Start of Block

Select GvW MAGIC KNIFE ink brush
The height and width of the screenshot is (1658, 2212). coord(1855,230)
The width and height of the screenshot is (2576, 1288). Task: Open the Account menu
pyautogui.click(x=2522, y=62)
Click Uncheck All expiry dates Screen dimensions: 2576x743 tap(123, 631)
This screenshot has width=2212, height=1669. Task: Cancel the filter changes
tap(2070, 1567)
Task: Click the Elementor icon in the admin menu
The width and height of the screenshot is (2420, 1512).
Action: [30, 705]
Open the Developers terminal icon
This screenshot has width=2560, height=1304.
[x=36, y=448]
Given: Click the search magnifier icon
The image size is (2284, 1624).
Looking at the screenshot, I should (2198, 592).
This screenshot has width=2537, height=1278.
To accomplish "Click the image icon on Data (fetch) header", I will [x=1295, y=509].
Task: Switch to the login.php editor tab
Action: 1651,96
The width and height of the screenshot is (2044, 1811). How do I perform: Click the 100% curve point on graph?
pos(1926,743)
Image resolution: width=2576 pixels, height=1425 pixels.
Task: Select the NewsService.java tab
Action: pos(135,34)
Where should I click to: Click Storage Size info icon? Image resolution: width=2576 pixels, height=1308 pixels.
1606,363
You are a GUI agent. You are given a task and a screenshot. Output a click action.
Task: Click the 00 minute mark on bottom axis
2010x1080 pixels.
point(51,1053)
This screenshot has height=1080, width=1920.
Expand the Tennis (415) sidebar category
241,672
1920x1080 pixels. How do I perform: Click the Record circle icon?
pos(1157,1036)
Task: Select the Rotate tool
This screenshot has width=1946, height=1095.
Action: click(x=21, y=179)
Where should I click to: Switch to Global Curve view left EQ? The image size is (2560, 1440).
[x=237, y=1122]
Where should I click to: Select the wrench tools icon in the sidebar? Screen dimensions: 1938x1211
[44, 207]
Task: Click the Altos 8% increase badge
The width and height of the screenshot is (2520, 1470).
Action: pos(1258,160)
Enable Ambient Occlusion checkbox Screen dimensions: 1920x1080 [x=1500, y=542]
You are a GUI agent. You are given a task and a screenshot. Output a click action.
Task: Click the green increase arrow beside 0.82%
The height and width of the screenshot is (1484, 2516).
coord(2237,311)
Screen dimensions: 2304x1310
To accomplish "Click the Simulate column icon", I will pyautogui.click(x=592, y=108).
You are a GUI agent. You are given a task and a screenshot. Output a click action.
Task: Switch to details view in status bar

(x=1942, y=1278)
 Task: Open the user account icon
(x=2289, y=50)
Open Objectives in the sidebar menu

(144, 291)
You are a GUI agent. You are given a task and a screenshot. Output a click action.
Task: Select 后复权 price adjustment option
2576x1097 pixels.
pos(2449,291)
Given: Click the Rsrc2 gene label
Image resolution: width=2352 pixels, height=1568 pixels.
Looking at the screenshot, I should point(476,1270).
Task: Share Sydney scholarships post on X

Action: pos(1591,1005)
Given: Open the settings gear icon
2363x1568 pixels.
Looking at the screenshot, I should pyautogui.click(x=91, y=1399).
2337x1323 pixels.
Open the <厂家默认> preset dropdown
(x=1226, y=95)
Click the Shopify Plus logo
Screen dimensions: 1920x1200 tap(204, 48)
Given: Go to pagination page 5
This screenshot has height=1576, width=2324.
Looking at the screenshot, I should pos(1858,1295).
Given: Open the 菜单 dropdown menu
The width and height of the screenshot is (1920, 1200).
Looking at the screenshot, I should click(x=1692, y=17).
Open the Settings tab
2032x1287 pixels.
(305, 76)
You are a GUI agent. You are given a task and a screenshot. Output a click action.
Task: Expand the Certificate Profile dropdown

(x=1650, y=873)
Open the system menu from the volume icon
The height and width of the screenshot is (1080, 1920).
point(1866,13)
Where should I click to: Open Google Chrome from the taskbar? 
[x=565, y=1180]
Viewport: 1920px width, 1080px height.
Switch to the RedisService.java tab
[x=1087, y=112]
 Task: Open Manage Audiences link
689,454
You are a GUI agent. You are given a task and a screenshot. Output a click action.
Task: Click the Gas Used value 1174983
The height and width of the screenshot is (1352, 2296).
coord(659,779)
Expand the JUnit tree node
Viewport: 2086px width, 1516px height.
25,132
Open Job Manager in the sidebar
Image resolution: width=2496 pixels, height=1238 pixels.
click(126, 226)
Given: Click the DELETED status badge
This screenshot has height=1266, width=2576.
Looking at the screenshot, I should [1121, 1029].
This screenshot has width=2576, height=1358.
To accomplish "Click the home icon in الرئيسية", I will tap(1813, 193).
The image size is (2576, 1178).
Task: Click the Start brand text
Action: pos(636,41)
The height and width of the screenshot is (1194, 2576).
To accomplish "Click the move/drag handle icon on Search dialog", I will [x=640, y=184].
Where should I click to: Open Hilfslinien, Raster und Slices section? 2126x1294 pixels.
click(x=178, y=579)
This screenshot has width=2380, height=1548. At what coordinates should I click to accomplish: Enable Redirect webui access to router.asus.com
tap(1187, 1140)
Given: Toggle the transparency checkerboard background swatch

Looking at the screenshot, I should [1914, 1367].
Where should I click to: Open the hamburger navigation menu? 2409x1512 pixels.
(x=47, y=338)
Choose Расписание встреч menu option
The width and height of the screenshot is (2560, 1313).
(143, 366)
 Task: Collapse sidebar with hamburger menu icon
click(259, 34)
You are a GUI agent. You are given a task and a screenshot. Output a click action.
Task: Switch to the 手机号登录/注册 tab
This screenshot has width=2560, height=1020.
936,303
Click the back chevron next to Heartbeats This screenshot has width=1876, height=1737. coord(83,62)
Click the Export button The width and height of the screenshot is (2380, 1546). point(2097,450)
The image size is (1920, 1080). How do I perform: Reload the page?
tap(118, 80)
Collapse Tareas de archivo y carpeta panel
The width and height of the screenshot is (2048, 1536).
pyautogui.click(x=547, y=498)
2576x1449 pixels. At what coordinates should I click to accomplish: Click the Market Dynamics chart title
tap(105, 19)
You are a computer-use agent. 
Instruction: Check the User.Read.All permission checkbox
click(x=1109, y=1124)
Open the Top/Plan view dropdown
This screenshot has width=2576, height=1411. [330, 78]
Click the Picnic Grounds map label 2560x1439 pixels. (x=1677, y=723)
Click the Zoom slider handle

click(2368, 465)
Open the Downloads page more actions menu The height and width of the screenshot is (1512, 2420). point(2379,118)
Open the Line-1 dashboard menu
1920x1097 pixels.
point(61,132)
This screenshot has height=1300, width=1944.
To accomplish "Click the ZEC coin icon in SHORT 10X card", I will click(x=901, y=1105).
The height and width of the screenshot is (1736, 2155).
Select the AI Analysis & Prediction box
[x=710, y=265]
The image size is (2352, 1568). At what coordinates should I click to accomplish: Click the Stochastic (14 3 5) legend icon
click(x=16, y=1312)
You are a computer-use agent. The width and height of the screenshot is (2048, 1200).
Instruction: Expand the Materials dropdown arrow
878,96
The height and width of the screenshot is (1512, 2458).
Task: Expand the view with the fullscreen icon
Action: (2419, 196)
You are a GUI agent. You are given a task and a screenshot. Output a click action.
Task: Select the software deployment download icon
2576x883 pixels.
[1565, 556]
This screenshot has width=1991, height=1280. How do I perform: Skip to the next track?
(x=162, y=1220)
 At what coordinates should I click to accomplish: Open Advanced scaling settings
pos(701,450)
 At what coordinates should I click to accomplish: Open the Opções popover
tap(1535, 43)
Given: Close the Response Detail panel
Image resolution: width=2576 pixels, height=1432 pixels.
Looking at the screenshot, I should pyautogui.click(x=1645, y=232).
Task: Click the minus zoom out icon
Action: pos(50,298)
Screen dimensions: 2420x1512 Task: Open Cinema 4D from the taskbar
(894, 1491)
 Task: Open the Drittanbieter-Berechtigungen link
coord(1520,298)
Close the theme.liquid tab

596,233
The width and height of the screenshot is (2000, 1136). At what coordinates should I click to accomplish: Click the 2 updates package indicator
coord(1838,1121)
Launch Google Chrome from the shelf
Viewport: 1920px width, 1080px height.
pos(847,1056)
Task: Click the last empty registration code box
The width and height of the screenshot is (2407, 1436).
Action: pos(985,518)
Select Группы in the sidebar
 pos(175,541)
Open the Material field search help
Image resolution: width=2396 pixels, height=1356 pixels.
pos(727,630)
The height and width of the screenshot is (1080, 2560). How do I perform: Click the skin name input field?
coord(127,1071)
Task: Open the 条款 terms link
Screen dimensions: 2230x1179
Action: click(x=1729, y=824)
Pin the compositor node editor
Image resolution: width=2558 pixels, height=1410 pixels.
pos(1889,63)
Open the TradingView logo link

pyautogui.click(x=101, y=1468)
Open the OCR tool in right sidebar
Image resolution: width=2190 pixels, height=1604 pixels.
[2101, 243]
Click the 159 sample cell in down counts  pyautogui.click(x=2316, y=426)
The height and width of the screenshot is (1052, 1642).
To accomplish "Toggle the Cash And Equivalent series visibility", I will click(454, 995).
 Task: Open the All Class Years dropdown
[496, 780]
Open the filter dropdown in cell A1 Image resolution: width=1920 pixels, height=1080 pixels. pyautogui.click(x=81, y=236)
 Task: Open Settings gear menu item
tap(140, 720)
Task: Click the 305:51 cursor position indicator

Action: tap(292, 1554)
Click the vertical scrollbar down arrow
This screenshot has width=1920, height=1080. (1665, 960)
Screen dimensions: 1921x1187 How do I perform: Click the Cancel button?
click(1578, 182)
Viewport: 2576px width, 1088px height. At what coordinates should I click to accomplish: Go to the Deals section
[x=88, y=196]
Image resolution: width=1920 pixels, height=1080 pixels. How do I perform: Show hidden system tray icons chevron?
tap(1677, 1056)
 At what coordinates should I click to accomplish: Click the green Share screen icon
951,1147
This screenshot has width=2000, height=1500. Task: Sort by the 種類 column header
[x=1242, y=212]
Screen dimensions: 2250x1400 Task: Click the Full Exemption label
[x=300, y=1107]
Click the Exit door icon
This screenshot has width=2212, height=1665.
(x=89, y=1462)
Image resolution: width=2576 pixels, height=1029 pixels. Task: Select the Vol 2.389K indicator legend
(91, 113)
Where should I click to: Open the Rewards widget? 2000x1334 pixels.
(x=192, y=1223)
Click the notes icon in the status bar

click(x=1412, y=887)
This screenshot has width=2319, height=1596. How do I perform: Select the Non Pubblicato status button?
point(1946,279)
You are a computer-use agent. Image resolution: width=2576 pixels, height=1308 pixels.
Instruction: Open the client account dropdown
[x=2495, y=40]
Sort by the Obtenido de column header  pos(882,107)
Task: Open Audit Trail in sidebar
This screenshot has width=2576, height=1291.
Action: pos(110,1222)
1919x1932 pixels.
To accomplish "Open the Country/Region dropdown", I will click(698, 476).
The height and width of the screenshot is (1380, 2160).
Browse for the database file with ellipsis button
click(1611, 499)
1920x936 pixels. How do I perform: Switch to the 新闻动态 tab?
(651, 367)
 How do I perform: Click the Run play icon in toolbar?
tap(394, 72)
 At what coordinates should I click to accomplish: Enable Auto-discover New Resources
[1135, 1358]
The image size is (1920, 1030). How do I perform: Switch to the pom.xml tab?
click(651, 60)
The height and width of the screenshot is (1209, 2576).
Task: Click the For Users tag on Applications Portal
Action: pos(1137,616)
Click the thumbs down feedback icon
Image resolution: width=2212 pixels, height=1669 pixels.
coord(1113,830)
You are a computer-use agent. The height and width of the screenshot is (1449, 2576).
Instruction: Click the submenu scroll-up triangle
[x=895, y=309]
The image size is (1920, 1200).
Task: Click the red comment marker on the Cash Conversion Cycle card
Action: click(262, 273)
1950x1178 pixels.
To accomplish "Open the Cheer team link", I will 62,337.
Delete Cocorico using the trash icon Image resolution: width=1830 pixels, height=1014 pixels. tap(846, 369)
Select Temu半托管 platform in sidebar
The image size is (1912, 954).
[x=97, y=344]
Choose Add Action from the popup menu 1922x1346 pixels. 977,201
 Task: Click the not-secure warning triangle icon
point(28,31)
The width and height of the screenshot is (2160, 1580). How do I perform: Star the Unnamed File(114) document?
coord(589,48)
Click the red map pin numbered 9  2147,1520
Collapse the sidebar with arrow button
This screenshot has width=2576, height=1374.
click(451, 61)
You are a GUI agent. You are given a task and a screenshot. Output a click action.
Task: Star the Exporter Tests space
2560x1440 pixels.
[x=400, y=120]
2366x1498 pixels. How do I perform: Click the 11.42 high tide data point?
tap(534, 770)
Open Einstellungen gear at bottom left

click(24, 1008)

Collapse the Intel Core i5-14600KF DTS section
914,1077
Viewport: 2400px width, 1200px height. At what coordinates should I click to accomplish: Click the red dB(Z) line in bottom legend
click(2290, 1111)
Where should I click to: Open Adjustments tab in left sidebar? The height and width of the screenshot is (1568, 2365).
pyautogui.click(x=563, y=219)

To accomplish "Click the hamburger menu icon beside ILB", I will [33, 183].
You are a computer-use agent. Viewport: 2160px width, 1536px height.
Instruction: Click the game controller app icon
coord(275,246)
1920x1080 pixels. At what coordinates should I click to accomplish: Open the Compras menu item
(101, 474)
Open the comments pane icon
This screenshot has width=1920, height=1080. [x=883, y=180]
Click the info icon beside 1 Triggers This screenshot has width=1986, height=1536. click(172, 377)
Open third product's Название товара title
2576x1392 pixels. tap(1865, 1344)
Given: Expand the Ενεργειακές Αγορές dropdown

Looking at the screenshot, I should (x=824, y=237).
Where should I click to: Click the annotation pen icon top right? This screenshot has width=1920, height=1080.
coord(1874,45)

End of Block

One figure is all that is needed: the number of lines above in which the word "option" appears.

2